Material shown:
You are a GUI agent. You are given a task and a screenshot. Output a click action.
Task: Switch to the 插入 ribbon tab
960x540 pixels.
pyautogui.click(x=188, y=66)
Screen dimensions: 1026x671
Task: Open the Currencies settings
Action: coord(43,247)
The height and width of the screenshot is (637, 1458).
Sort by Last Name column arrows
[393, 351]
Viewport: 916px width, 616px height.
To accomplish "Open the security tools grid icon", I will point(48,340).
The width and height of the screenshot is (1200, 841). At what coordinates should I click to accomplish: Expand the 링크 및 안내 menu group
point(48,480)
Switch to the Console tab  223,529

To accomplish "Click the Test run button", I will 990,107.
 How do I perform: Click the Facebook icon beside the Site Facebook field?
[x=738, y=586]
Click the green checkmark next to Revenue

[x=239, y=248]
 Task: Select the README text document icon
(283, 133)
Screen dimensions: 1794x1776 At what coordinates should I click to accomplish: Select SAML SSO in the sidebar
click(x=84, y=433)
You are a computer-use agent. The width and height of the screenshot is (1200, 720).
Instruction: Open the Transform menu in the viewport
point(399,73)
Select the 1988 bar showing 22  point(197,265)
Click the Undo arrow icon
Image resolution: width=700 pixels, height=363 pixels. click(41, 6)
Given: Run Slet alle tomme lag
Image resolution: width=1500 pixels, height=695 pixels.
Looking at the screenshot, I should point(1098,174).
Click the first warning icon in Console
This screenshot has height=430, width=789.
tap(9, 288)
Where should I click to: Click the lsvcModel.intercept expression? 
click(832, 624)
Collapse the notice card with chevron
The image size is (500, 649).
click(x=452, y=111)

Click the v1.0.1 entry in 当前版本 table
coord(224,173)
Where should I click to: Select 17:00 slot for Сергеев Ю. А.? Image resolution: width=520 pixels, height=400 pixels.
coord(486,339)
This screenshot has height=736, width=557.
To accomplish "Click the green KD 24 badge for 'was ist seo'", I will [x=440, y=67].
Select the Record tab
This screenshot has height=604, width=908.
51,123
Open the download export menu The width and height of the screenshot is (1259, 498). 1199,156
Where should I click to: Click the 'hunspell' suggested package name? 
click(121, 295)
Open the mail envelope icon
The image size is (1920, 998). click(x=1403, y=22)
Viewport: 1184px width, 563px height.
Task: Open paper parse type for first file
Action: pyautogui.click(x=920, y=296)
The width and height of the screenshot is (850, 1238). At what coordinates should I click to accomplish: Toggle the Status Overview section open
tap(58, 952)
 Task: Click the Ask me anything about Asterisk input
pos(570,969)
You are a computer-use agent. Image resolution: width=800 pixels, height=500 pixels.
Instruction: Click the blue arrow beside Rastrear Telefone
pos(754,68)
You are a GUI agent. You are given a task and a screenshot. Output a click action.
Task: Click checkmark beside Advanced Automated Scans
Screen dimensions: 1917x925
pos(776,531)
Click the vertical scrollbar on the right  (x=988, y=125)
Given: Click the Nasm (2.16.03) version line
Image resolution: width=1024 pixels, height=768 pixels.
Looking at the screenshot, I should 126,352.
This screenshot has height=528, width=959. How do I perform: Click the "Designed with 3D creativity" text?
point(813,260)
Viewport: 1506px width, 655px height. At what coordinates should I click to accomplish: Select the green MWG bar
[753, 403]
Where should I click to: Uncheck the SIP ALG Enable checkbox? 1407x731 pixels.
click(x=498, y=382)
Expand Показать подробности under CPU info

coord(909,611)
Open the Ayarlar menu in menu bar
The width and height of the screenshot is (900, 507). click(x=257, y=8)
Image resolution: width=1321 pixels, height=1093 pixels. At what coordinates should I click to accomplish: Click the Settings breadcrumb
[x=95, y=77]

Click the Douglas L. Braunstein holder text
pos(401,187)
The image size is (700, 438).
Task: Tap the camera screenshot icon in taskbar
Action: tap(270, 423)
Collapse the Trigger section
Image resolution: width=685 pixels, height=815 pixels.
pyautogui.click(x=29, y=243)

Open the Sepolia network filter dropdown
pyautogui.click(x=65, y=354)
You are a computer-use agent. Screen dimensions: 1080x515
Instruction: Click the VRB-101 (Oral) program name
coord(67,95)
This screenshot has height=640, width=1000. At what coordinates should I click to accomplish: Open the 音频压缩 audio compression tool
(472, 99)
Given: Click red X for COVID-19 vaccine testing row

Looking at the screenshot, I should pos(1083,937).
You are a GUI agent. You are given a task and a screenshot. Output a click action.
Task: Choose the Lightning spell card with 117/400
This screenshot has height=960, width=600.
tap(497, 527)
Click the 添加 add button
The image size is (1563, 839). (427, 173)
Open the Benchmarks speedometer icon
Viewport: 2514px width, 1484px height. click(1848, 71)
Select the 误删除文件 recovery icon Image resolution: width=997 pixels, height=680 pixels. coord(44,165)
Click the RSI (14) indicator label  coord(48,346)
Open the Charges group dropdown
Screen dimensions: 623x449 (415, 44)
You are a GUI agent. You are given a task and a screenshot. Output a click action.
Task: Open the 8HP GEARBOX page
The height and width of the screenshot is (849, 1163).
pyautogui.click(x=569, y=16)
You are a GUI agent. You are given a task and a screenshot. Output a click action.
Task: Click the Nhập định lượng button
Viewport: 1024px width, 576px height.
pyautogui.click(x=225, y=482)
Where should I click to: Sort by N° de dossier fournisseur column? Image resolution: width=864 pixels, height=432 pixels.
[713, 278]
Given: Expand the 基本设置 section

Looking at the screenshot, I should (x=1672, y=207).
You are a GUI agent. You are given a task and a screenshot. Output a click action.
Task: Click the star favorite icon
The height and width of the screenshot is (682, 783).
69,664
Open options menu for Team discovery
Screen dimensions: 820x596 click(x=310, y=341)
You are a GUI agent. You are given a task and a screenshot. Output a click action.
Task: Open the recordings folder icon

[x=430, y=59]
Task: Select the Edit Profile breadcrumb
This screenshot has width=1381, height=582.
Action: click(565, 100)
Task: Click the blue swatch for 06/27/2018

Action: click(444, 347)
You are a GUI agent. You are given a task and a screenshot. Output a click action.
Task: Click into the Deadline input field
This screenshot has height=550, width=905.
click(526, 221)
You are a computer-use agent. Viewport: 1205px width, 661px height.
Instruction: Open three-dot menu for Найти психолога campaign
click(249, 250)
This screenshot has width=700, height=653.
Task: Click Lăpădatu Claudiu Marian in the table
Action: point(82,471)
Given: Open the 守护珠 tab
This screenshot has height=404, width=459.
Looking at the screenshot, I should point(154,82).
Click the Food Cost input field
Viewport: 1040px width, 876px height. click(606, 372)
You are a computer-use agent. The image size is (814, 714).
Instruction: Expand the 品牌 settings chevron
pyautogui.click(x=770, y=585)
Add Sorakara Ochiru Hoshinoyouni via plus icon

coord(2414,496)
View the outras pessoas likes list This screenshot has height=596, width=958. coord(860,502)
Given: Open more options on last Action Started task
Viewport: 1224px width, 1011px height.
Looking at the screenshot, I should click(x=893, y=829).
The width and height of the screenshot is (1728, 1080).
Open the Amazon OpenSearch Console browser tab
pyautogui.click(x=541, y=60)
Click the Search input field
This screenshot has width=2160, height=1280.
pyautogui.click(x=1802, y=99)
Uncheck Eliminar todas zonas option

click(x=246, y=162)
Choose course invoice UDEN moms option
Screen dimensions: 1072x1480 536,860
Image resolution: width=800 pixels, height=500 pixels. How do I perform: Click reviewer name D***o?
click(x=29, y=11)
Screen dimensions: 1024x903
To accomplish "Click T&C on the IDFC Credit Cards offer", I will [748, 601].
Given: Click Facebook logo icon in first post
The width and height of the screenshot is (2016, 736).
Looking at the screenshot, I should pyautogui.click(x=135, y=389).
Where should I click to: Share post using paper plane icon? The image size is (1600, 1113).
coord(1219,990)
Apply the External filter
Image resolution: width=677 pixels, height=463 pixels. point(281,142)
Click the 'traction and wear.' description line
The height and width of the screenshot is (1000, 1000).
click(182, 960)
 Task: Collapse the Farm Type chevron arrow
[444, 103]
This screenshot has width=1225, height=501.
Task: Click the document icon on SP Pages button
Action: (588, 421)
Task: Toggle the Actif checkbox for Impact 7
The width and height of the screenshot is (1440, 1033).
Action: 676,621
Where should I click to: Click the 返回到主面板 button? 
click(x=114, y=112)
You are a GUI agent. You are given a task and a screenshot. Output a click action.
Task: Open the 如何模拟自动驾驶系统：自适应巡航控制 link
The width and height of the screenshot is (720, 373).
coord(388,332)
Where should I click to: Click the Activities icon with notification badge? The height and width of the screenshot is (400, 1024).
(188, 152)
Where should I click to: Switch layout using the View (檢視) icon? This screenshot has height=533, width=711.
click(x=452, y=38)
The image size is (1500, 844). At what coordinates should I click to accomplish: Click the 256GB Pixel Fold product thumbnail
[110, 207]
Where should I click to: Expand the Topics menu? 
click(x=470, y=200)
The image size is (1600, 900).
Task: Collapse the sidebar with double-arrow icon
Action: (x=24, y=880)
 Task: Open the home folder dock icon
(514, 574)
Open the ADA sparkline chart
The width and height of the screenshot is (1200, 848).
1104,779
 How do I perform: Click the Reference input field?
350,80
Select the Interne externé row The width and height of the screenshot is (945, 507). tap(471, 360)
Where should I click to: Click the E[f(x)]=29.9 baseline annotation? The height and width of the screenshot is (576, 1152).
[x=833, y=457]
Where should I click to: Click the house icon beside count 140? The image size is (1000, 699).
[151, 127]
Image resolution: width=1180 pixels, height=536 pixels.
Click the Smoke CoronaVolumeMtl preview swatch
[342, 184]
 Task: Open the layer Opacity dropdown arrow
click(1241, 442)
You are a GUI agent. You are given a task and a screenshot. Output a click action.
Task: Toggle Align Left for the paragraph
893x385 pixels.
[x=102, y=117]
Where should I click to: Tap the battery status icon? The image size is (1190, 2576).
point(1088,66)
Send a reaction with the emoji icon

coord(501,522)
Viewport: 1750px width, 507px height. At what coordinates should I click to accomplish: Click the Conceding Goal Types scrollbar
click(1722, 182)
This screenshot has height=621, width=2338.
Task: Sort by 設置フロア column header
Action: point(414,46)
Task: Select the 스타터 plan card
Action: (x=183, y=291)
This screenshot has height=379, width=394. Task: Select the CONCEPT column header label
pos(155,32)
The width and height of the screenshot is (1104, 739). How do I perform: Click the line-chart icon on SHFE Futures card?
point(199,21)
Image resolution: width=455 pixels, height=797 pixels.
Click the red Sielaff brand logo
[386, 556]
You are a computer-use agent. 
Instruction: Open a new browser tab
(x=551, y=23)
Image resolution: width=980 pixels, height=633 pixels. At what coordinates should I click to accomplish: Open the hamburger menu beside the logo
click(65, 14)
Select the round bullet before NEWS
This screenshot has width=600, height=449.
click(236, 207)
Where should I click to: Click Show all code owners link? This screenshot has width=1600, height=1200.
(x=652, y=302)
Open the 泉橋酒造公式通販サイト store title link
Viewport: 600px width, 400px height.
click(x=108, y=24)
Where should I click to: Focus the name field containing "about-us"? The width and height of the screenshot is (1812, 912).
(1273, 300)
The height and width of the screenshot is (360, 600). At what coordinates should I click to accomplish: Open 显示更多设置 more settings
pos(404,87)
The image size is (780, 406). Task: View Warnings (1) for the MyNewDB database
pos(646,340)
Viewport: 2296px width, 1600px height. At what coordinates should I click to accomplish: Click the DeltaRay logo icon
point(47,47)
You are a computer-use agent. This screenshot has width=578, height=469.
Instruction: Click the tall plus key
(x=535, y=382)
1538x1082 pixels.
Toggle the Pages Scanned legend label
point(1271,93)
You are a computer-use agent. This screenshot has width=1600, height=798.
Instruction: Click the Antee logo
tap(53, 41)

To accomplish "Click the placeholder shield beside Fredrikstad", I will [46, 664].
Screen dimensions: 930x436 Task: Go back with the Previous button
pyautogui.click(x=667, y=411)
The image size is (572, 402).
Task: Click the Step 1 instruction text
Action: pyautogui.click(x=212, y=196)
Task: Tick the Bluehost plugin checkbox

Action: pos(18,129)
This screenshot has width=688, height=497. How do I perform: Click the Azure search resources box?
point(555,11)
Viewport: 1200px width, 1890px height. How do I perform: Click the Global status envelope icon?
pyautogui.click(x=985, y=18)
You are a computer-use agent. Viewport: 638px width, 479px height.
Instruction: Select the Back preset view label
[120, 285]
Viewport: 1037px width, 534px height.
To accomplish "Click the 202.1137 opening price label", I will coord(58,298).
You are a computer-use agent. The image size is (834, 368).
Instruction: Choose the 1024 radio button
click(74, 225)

What needs to be done:
Copy each line above that has the word "computer".

Final answer:
You are a computer-use agent. The width and height of the screenshot is (1200, 720).
You are a computer-use agent. Image resolution: width=800 pixels, height=500 pixels.
You are a computer-use agent. Screen dimensions: 1080x515
You are a computer-use agent. Viewport: 1205px width, 661px height.
You are a computer-use agent. The image size is (814, 714).
You are a computer-use agent. 
You are a computer-use agent. This screenshot has width=578, height=469.
You are a computer-use agent. This screenshot has width=1600, height=798.
You are a computer-use agent. Viewport: 638px width, 479px height.
You are a computer-use agent. The image size is (834, 368).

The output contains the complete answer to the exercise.